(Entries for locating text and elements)
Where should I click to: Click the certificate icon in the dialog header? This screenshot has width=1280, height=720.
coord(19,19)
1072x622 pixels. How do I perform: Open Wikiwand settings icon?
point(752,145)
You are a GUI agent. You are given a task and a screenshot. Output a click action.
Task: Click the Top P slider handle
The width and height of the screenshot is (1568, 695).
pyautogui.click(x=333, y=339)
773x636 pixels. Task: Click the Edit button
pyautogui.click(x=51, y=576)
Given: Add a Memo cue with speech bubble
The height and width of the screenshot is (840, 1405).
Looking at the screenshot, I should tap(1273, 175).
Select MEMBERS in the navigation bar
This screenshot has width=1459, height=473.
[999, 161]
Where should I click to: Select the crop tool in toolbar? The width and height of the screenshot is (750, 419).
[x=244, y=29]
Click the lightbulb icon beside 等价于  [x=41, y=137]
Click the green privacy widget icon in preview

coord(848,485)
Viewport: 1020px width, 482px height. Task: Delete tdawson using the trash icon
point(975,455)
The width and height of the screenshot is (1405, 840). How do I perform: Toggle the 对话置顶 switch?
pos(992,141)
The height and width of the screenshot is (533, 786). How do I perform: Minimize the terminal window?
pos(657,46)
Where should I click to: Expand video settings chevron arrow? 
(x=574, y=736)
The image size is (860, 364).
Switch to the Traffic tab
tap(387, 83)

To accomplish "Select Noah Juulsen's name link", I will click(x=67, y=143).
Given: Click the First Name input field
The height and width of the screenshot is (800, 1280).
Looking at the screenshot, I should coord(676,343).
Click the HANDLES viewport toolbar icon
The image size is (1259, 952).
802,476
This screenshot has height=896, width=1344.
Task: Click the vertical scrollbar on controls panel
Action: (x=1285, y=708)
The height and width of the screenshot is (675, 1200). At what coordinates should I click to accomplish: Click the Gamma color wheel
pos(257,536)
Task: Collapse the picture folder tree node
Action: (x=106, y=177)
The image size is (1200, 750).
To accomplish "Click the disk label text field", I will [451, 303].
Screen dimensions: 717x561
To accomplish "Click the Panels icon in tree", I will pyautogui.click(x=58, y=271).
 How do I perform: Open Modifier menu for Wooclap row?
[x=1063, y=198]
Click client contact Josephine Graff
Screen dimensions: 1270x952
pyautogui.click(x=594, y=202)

**Direction**
Can you repeat the lines from the one containing "The height and width of the screenshot is (533, 786)." through the one containing "Action: (x=1285, y=708)", with both of those lines included?

**Written answer**
The height and width of the screenshot is (533, 786). How do I perform: Minimize the terminal window?
pos(657,46)
Where should I click to: Expand video settings chevron arrow? 
(x=574, y=736)
The image size is (860, 364).
Switch to the Traffic tab
tap(387, 83)

To accomplish "Select Noah Juulsen's name link", I will click(x=67, y=143).
Given: Click the First Name input field
The height and width of the screenshot is (800, 1280).
Looking at the screenshot, I should coord(676,343).
Click the HANDLES viewport toolbar icon
The image size is (1259, 952).
802,476
This screenshot has height=896, width=1344.
Task: Click the vertical scrollbar on controls panel
Action: (x=1285, y=708)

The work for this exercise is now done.